■ **Exercise**
Copy, pictures aside: the lines below from the one that holds "Viewport: 918px width, 1316px" through the final line of the listing, both ends included, exactly as they are and nothing else.

• • • • •

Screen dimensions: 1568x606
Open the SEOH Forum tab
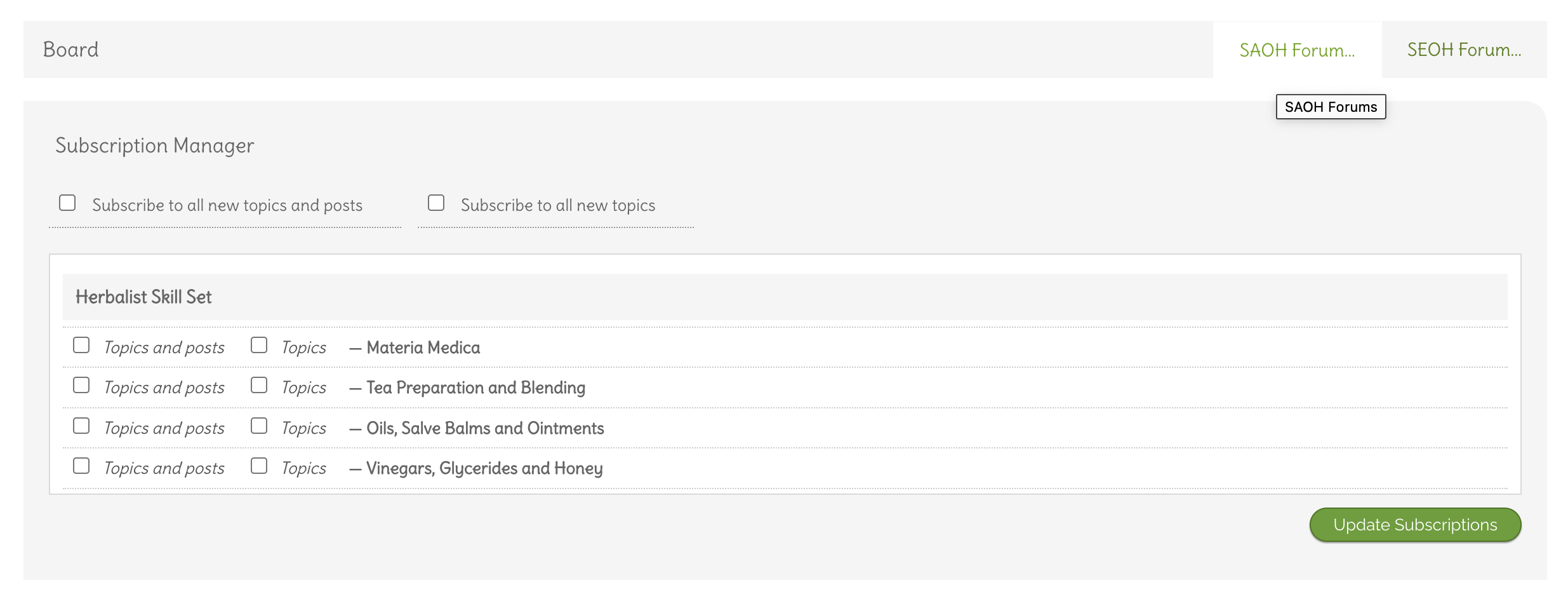[1464, 50]
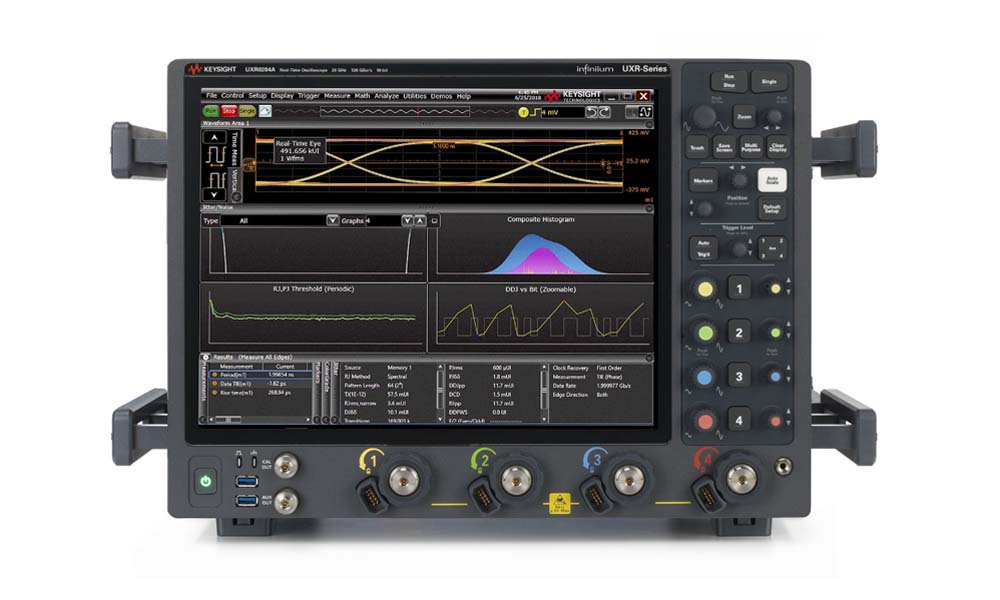Toggle the Rise time measurement indicator
The image size is (1000, 600).
coord(212,392)
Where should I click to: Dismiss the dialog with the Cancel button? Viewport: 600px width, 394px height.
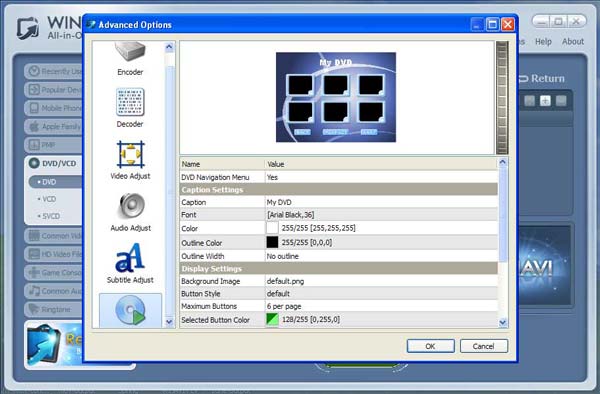coord(484,346)
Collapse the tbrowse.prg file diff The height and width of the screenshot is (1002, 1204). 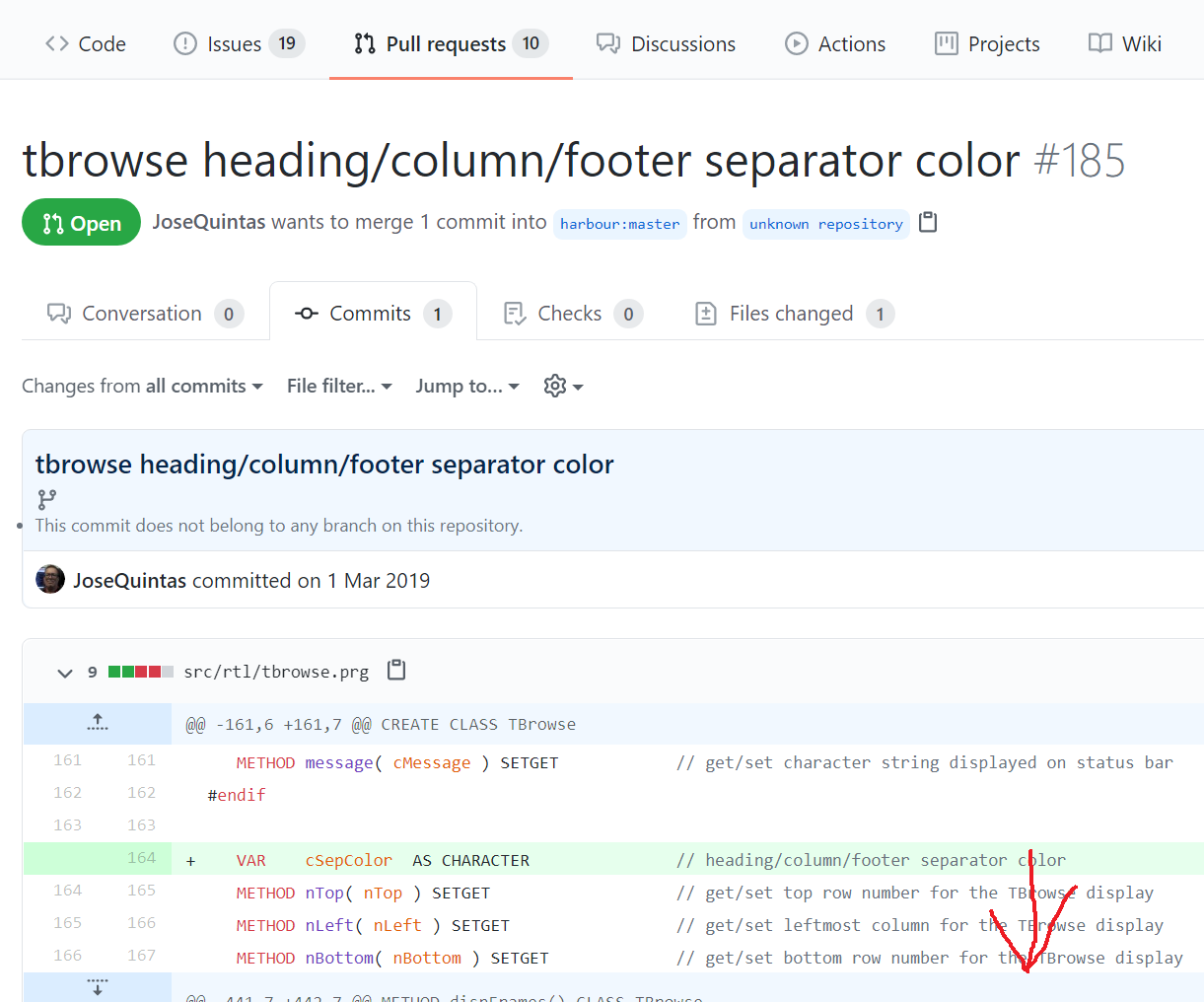coord(65,673)
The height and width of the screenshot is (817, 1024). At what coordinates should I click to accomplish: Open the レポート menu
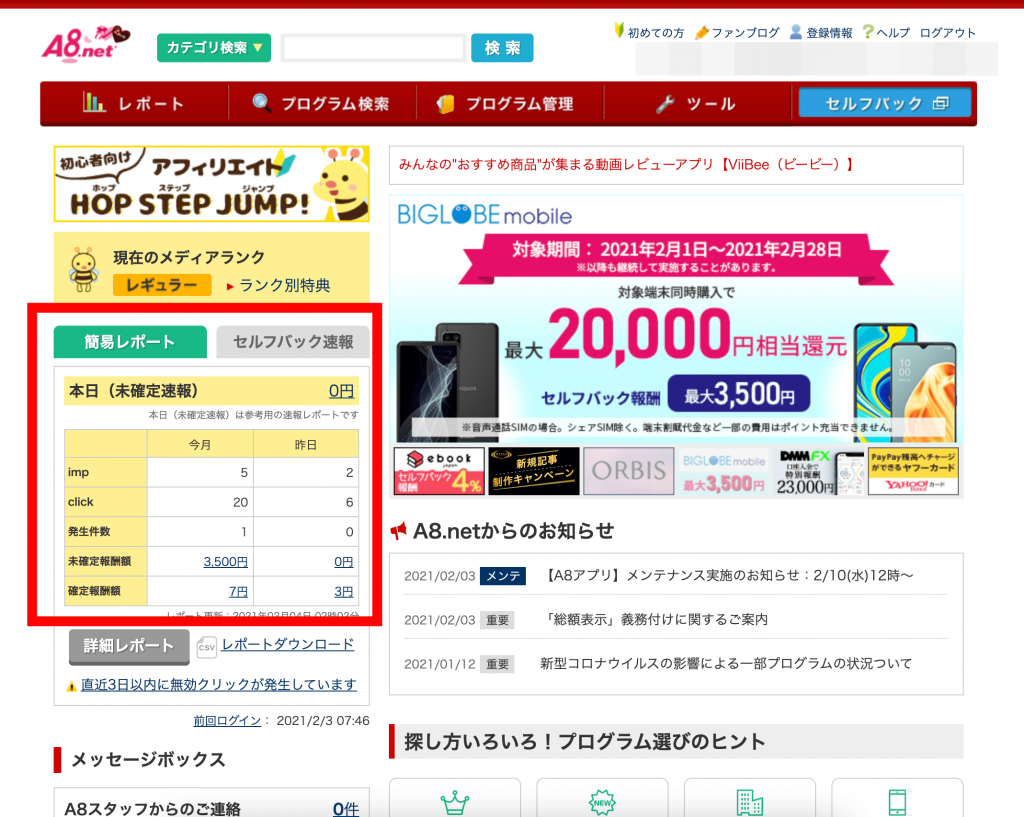coord(134,104)
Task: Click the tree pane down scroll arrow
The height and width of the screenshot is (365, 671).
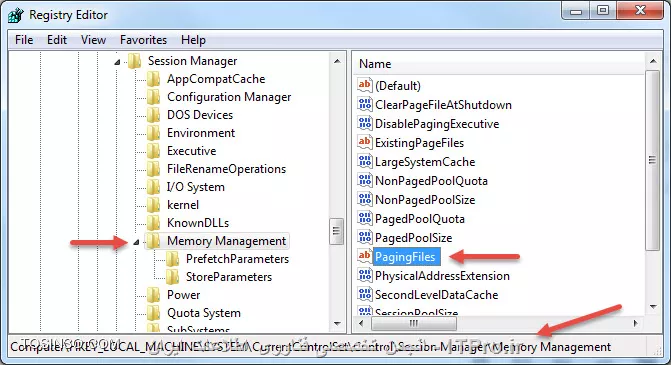Action: [x=337, y=323]
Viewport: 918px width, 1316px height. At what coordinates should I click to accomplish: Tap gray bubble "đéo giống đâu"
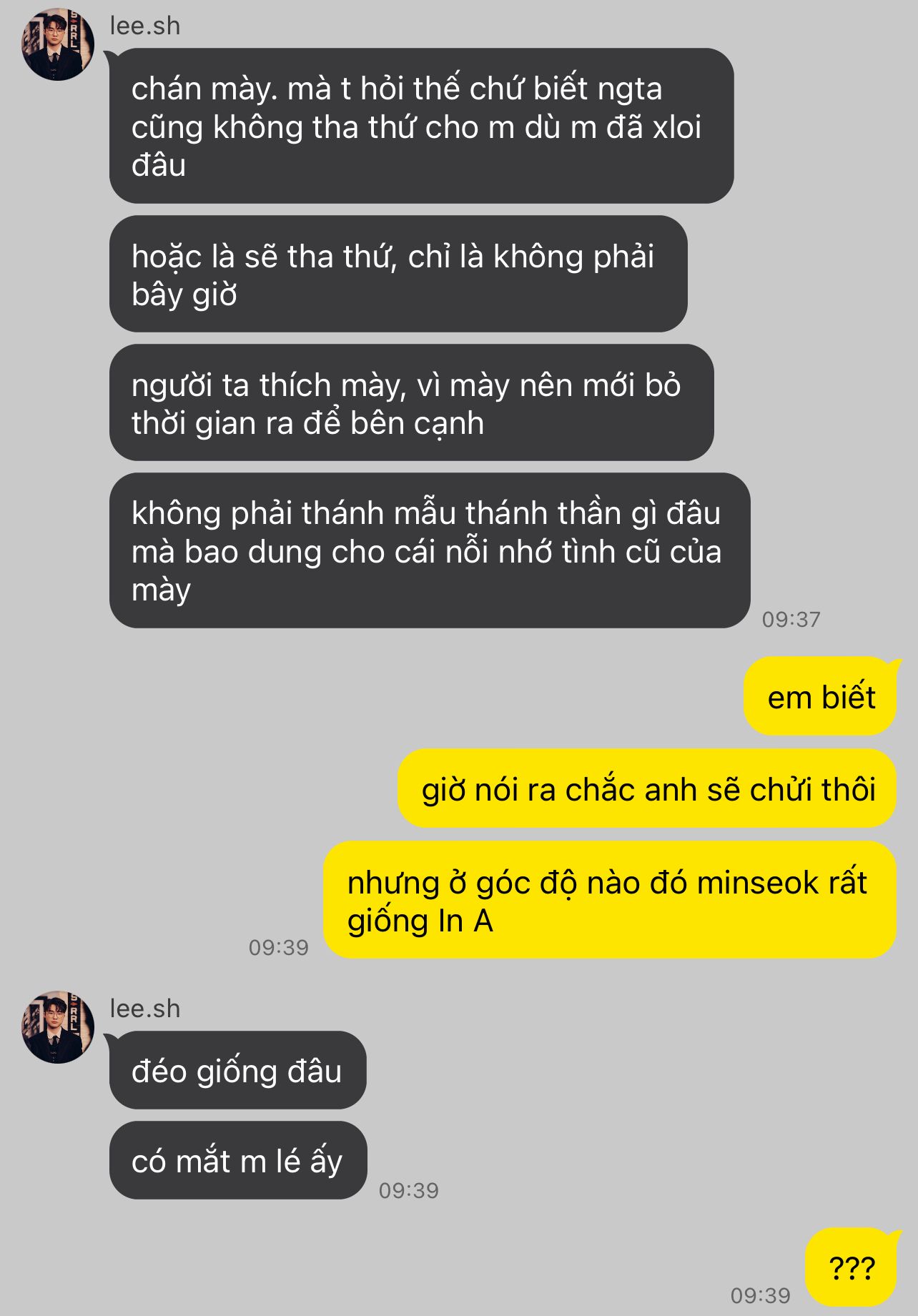point(237,1070)
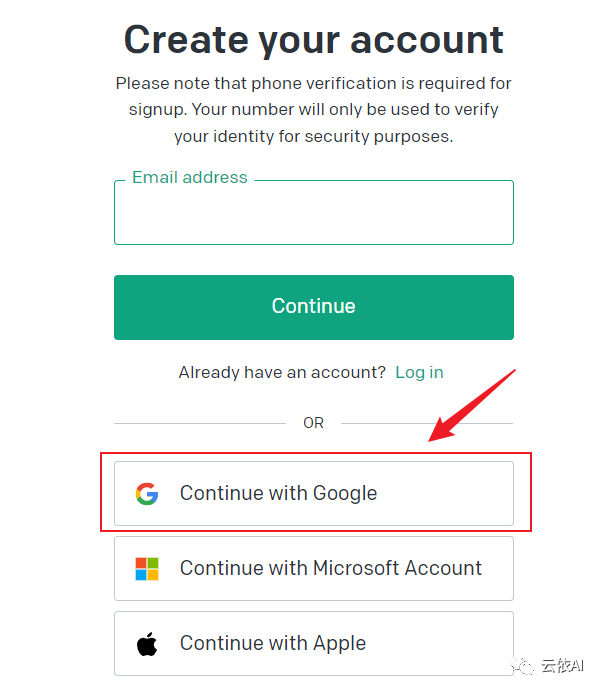Click the Microsoft logo icon
This screenshot has height=692, width=603.
coord(147,569)
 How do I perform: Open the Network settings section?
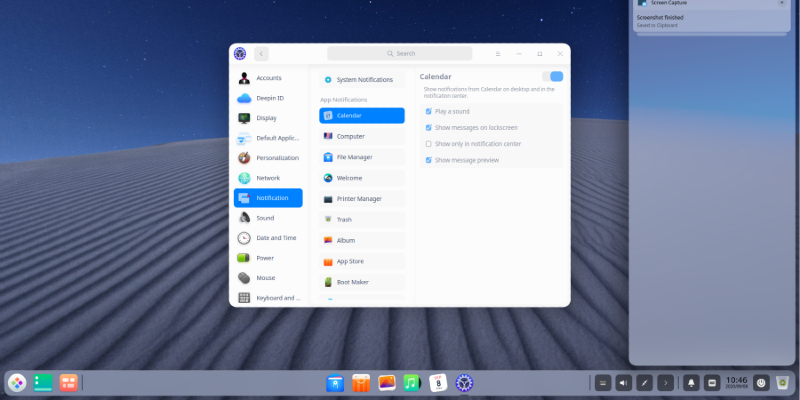pos(268,178)
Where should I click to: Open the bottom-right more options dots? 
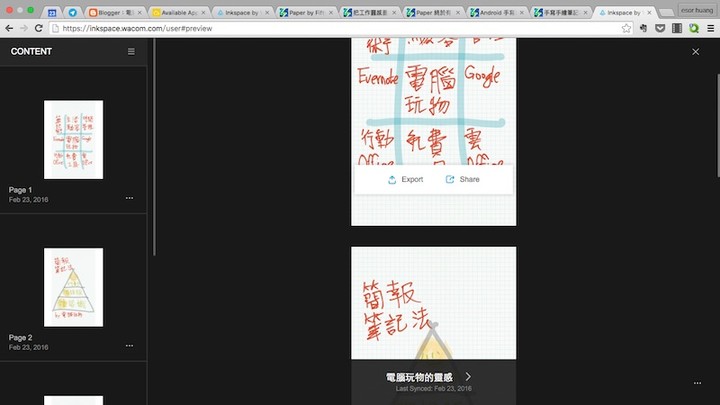[697, 383]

• • • • •

■ **Written solution**
Viewport: 918px width, 1316px height. At what coordinates should I click to accomplish: Tap gray bubble "đéo giống đâu"
point(237,1070)
Click the Microsoft logo icon
This screenshot has height=692, width=603.
coord(147,569)
 How do I perform: Open the Network settings section?
pos(268,178)
Where should I click to: Open the bottom-right more options dots? 
[697, 383]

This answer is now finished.